Organizing your information security does not just cover devices that stay inside your office. We must take into account portable devices, BYOD’s and those staff that work from home. Most organizations have to plan for remote workers connecting to their systems, from travelling sales folk to people working from home we need to have policies in place to handle this securely. Likewise with smart wearables, laptops, mobile phones and a variety of other mobile devices brought into your organization every day we are confronted with a unique challenge keeping ourselves secure. Fortunately by applying these 2 controls in our organization we can better manage these risks.
6.2.1. Mobile devices policy.
In the modern organization, mobile devices are a given. Staff with laptops that move around, leave your organization’s premise; Uncontrolled iPads, Smartphones, smart wearables with incredibly accurate cameras and all with Wi-Fi, Bluetooth access and even GPS. The threat landscape is changing. All organizations, big and small, face risks due to these devices and this risk needs to be properly managed. The control recommends a Mobile Device Policy to address these concerns by imparting minimum standards and usage restrictions on these devices. The policy should include details on;
- registration of mobile devices so the organization can track device and identify owners in case of misuse,
- physical protection of mobile devices,
- restrictions on software installation,
- mobile device software versions and for applying patches,
- restriction of connection to information services,
- access controls,
- cryptographic techniques to encrypt the drive and for connecting the office from outside the organization,
- malware protection such as requiring a specific Anti-Virus version with up to date signatures,
- remote disabling, erasure, or lockout in case the device is lost so that any sensitive information stored on that device can be destroyed,
- use of web services and apps.
With mobile devices, there are times when it is the employee’s private property and placing restriction on what the employee sees as their own, can be a challenge but is necessary for the protection of the organization. Having a policy in place that an employee needs to read through and agree to can help staff understand where the boundaries of acceptable use are and the requirements to use a device at all. This easy to understand document can help improve acceptance of the organizations mobile device security.
Even just making an employee aware through security awareness training can reduce the risk of mobile devices such as by making the employee conscious of his or her surroundings when they open sensitive emails and can encourage an employee to question what wireless networks they use for business purposes.

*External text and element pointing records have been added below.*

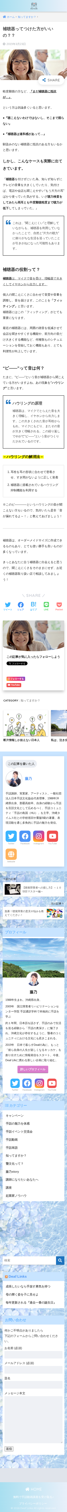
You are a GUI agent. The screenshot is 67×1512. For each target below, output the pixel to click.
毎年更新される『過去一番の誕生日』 (31, 1302)
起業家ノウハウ (16, 1195)
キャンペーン (15, 1115)
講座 (9, 1187)
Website (11, 861)
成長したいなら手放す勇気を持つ (28, 1286)
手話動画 (12, 1139)
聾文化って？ (15, 1163)
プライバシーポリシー (33, 1503)
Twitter (11, 843)
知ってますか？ (30, 700)
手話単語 (12, 1147)
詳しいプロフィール (32, 1069)
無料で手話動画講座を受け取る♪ (33, 1497)
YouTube (52, 843)
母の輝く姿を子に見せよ (22, 1294)
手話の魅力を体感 (18, 1123)
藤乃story (12, 1171)
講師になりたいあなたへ (22, 1179)
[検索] (60, 1260)
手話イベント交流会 (19, 1131)
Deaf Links (18, 1276)
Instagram (39, 843)
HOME (36, 1489)
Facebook (25, 843)
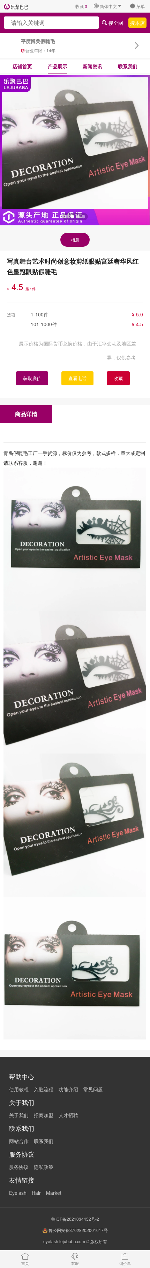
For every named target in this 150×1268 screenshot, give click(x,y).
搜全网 (115, 22)
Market (53, 1192)
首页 (25, 1263)
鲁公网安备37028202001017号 (77, 1230)
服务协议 (19, 1166)
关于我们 (19, 1115)
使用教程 (19, 1089)
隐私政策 (43, 1166)
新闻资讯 (92, 66)
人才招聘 (68, 1115)
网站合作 (19, 1140)
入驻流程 (43, 1089)
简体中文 (108, 6)
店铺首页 (22, 66)
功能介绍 (68, 1089)
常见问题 (93, 1089)
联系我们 (127, 66)
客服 (75, 1263)
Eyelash (18, 1192)
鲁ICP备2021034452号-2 (75, 1219)
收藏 (81, 6)
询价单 (125, 1263)
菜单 (140, 6)
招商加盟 (43, 1115)
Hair (36, 1192)
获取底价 (32, 378)
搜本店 (137, 22)
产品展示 (57, 66)
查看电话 (77, 378)
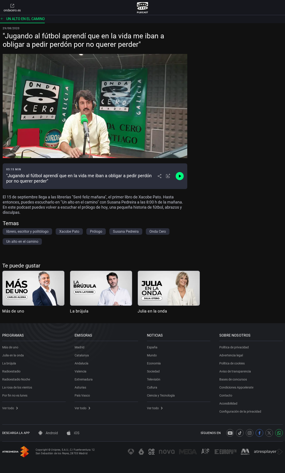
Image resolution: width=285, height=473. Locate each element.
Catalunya (82, 355)
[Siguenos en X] (269, 433)
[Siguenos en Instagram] (249, 433)
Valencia (80, 371)
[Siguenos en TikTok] (240, 433)
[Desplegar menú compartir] (159, 176)
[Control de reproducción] (180, 176)
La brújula (79, 311)
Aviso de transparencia (235, 371)
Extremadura (84, 379)
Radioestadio (11, 371)
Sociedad (153, 371)
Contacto (225, 395)
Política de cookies (232, 363)
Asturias (80, 387)
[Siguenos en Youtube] (230, 433)
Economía (154, 363)
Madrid (79, 347)
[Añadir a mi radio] (168, 176)
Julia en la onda (152, 311)
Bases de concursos (233, 379)
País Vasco (82, 395)
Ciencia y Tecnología (161, 395)
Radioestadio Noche (16, 379)
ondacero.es (12, 10)
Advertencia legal (231, 355)
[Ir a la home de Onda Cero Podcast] (142, 7)
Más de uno (13, 311)
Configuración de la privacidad (240, 411)
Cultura (152, 387)
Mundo (152, 355)
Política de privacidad (234, 347)
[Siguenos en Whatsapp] (279, 433)
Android (51, 433)
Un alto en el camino (25, 19)
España (152, 347)
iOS (76, 433)
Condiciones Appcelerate (236, 387)
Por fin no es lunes (14, 395)
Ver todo (8, 408)
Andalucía (81, 363)
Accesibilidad (228, 403)
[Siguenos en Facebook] (259, 433)
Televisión (153, 379)
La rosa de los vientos (17, 387)
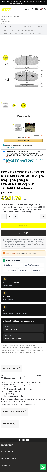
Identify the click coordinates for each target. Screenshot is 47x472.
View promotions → (30, 3)
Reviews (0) (9, 424)
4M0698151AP (16, 348)
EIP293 (27, 352)
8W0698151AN (6, 350)
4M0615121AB (26, 348)
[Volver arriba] (15, 216)
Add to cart (23, 225)
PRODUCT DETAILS (13, 411)
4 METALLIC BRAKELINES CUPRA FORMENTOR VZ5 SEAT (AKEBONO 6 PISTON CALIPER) (24, 160)
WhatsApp (35, 244)
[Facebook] (19, 440)
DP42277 (24, 350)
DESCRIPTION (10, 368)
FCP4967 (11, 352)
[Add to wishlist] (43, 216)
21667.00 (40, 350)
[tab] (23, 369)
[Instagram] (23, 440)
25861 (17, 352)
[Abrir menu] (36, 9)
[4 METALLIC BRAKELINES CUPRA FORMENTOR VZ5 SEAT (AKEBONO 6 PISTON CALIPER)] (30, 121)
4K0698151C (13, 346)
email (42, 244)
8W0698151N (16, 350)
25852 (22, 352)
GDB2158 (4, 352)
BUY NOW (25, 233)
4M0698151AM (6, 348)
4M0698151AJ (33, 346)
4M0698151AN (37, 348)
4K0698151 (5, 346)
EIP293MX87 (32, 350)
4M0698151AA (23, 346)
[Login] (32, 9)
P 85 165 (33, 352)
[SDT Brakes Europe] (6, 9)
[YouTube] (27, 440)
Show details (10, 148)
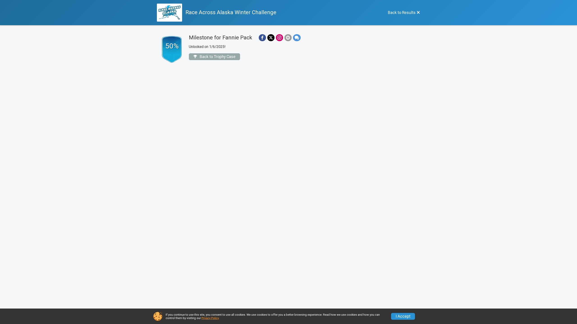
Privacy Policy (210, 318)
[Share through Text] (297, 37)
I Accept (403, 316)
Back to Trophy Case (217, 56)
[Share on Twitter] (271, 37)
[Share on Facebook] (262, 37)
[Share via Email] (288, 37)
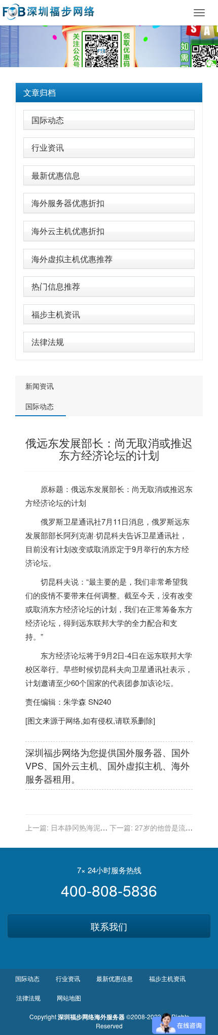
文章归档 (39, 92)
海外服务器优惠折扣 (67, 203)
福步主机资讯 (55, 314)
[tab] (109, 92)
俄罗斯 (52, 521)
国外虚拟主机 (134, 765)
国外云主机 (75, 765)
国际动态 (47, 120)
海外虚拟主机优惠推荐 (72, 259)
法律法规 (47, 342)
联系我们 (109, 926)
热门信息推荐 (55, 286)
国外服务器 (139, 752)
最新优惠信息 (55, 175)
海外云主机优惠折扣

The strictness of these restrictions should be tailored to your organization’s risk appetite. There are many Mobile Device Management platforms companies can make use of to better manage these assets.
When an organization allows its employees to work remotely it introduces risks that must be acknowledged and mitigated against. There are many things an organization should consider such as whether to provide an employee with equipment to work from home with, or to allow them to use their own personal devices. In general, the organization will provide company laptops to staff working from outside of the organization, who connect to the corporate network with a VPN. Organizations that allow employees to use their personal equipment should take additional steps to ensure threats are not introduced to your network, for example requiring software to be installed that monitors applications installed on the device, granting the corporate IT team with additional powers over the personal device and ensuring the security level of that device (such as requiring a patched OS, up-to-date antivirus etc).
Other controls can include controling the times employees can access the network to prevent abuse.